• [Exercise objective]: Your task is to copy the stretch of lines in the records below that begins with the line containing "Click the Find" and ends with the line containing "You are a GUI", exactly as written, with nothing added.

• [Data excerpts]:
--*--

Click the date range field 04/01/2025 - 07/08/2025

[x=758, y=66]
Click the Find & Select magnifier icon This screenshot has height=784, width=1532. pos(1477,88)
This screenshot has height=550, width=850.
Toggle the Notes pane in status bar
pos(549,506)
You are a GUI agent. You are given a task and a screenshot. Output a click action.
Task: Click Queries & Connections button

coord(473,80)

--*--

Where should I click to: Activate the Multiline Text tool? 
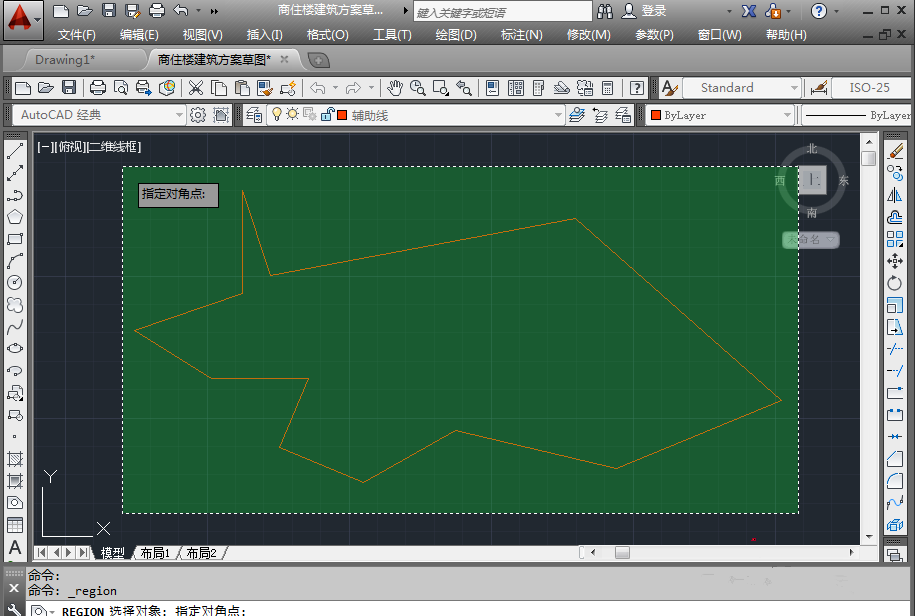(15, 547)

--*--

• [Reply]:
Click the Find & Select magnifier icon This screenshot has height=784, width=1532. pos(1477,88)
This screenshot has height=550, width=850.
Toggle the Notes pane in status bar
pos(549,506)
You are a GUI agent. You are given a task and a screenshot. Output a click action.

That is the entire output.